→ The problem:
Extract from the listing each line in which the word "will" appears.

____

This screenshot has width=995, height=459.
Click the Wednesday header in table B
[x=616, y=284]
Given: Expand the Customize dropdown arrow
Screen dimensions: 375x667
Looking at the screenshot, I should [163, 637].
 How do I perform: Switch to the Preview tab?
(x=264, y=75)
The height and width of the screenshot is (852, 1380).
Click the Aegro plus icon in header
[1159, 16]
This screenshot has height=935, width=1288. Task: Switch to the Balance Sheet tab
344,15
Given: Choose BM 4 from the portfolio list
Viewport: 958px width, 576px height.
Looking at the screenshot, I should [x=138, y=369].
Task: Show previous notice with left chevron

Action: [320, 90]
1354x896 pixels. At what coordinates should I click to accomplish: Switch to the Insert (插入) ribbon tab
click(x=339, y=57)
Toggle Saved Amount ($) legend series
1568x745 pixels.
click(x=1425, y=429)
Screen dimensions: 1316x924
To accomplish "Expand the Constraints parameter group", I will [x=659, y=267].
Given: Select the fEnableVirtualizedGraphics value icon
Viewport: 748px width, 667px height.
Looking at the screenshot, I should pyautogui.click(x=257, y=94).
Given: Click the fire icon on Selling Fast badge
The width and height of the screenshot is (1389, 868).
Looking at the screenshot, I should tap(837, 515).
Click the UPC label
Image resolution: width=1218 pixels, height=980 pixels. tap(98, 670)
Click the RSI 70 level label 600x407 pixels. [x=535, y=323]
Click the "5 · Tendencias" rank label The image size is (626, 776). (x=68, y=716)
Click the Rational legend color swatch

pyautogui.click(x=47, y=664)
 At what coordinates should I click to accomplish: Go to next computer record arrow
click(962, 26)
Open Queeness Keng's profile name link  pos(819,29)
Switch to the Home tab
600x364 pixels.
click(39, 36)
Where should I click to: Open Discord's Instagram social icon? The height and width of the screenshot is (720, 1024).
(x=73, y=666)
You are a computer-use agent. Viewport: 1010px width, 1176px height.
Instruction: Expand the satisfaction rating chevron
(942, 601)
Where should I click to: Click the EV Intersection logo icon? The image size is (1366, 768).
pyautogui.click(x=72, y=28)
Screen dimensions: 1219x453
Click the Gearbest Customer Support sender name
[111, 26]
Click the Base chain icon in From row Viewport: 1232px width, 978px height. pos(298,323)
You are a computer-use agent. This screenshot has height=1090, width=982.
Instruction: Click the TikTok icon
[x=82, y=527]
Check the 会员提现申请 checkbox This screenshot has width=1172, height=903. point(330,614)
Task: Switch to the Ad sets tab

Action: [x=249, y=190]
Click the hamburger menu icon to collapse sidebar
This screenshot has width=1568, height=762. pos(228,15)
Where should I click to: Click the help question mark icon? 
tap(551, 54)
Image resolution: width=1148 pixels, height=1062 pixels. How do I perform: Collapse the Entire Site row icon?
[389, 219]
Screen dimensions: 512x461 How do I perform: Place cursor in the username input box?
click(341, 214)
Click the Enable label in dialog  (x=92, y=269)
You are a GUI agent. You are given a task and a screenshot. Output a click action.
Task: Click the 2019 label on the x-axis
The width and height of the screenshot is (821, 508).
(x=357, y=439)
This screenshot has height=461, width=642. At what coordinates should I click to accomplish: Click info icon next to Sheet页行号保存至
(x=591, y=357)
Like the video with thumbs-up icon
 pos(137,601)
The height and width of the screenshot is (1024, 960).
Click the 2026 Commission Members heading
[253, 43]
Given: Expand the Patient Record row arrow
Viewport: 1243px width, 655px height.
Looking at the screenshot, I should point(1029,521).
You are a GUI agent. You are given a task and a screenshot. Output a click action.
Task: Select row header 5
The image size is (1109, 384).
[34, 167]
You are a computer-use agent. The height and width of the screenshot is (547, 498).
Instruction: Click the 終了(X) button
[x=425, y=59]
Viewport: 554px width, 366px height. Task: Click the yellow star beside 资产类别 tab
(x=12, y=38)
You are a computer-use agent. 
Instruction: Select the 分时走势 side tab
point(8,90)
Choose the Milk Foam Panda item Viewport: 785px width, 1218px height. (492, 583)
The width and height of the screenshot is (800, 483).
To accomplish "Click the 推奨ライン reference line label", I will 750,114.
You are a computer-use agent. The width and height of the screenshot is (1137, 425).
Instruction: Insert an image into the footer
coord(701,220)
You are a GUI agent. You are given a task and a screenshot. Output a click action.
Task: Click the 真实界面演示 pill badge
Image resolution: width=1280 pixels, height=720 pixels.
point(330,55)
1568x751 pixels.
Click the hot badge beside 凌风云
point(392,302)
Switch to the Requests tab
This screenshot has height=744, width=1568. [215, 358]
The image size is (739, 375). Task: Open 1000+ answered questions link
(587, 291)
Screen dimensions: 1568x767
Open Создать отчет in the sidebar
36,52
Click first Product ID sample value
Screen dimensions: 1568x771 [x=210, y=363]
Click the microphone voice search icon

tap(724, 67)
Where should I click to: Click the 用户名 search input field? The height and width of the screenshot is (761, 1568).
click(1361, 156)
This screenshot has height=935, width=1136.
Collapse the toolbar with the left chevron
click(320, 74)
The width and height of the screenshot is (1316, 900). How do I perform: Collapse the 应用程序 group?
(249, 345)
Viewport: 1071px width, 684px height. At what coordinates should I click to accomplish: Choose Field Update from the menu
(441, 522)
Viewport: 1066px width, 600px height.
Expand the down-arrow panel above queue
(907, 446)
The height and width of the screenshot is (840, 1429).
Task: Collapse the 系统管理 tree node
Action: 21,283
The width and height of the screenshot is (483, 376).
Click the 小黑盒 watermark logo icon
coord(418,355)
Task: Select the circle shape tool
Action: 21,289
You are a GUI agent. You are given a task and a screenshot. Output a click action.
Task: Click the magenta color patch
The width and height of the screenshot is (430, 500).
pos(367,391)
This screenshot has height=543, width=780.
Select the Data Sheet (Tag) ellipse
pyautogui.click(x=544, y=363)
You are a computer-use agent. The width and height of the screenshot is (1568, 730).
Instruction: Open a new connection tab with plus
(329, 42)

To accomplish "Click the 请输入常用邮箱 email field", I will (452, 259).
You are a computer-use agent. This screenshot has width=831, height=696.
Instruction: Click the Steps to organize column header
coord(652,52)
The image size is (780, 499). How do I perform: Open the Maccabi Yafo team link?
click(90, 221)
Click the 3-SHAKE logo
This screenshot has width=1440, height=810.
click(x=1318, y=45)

____

→ Finished task:
To accomplish "Expand the Constraints parameter group", I will [x=659, y=267].
To accomplish "Click the 推奨ライン reference line label", I will 750,114.
To accomplish "Click the 请输入常用邮箱 email field", I will (452, 259).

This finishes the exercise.